▶ [PROBLEM REQUIREMENTS]:
Would you copy only the lines below, from the one containing "How do I perform: Click the Spread" through the very last one, leaving the pictures out?
::::::::
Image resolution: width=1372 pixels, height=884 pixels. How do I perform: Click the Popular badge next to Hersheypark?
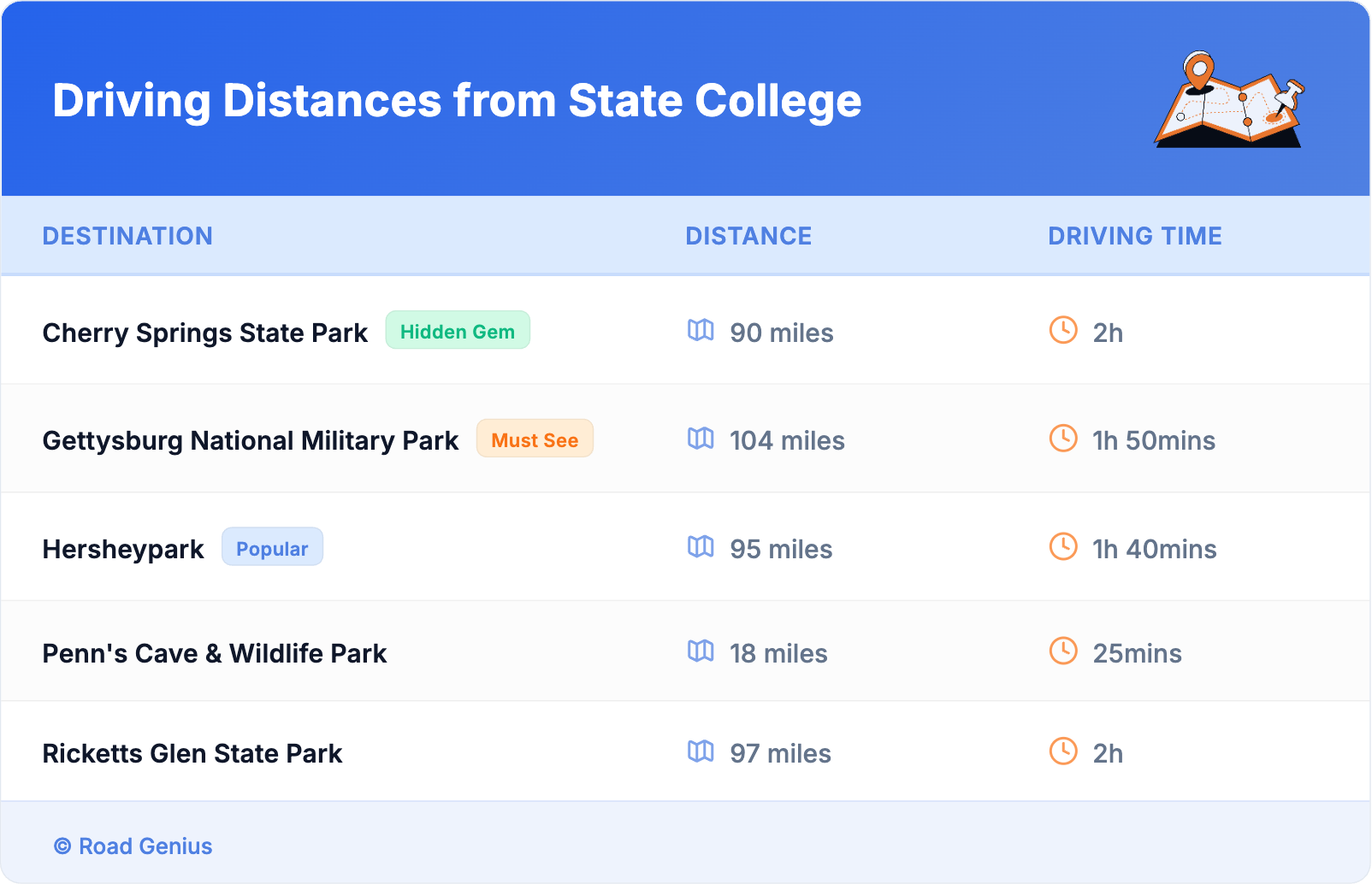272,548
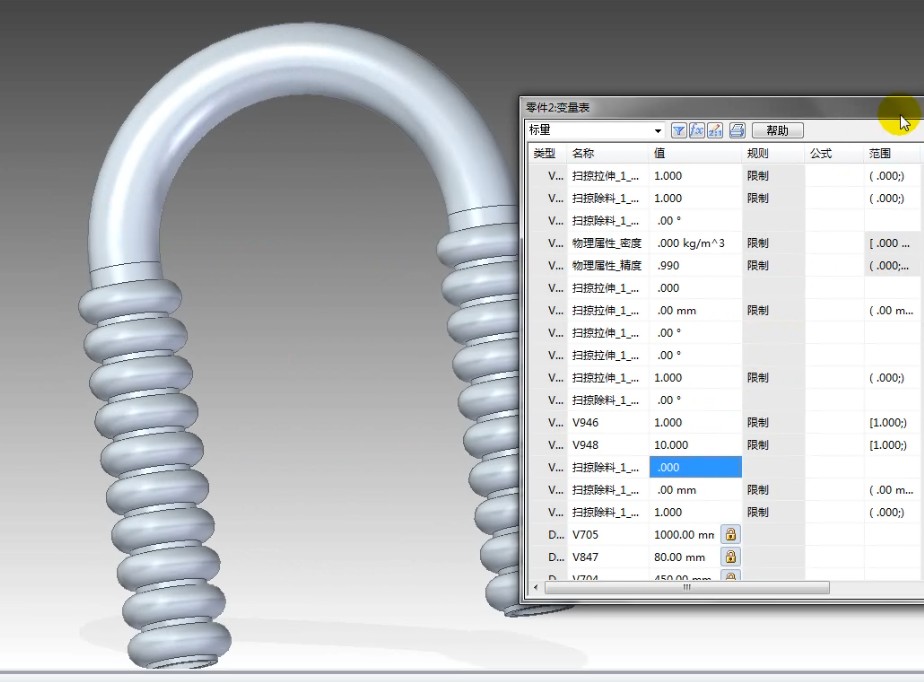Click the scrollbar left arrow
This screenshot has height=682, width=924.
(x=536, y=588)
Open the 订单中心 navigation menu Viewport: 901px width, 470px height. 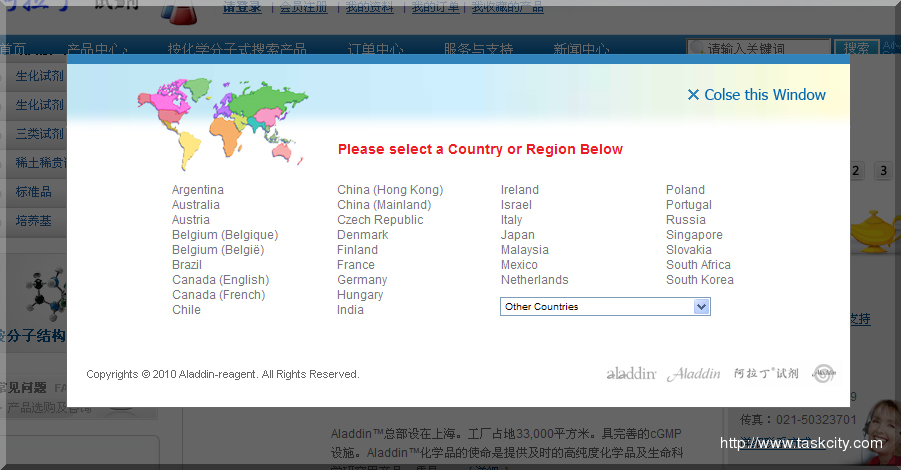coord(375,49)
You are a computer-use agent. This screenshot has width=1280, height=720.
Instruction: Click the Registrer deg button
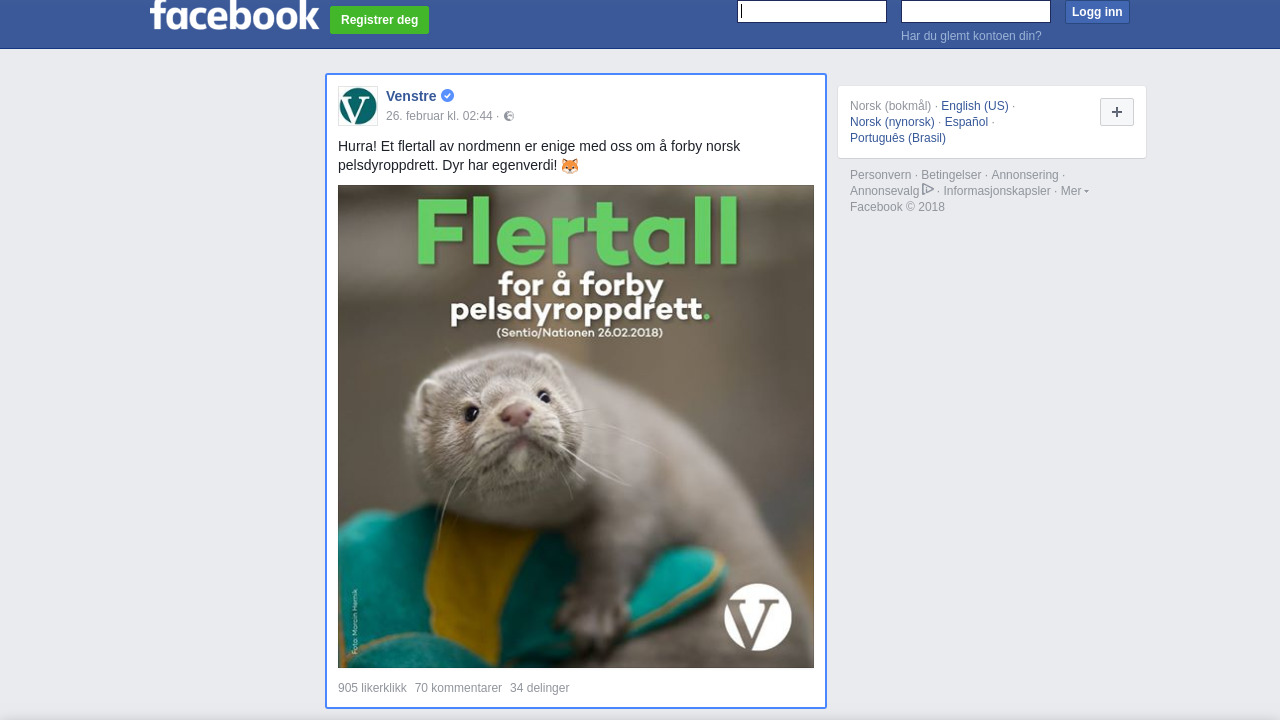379,20
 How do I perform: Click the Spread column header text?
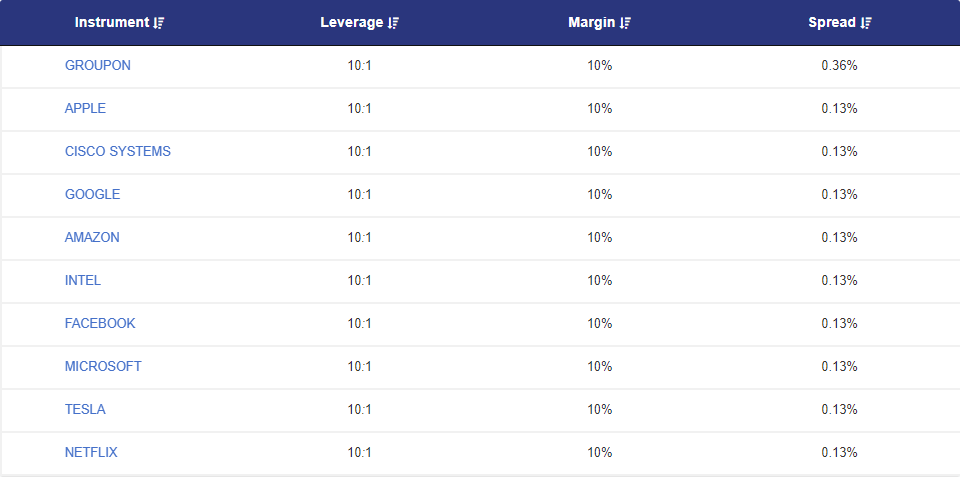832,23
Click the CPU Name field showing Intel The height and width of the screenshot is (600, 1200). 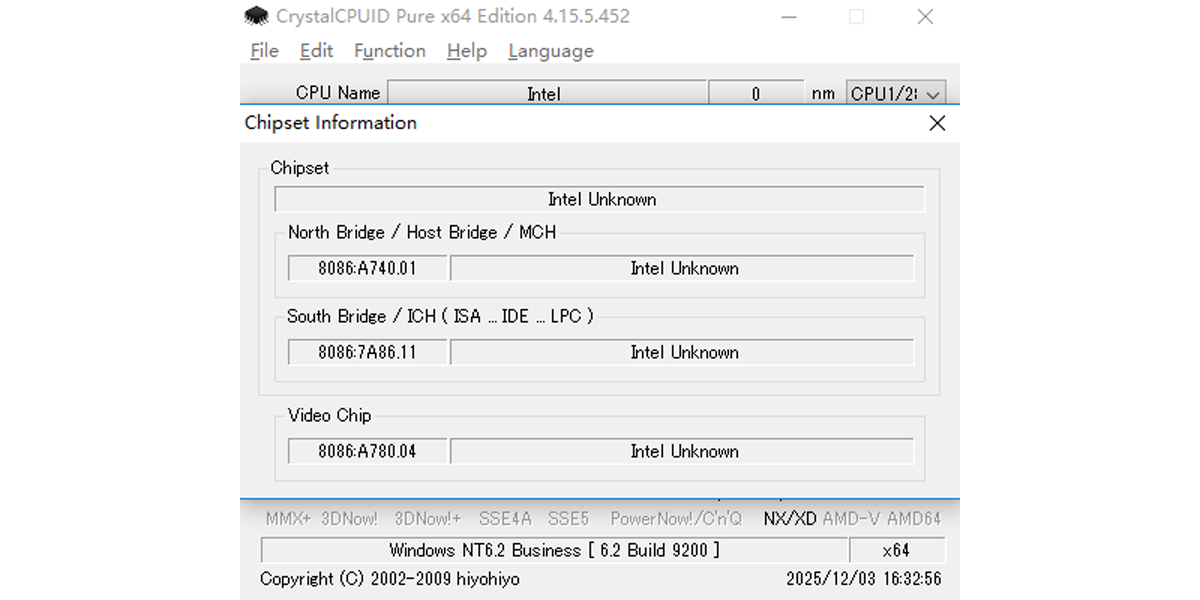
::::::::
▶ [YOUR SOLUTION]:
 How do I perform: Click the Spread column header text?
832,23
Click the CPU Name field showing Intel The height and width of the screenshot is (600, 1200). 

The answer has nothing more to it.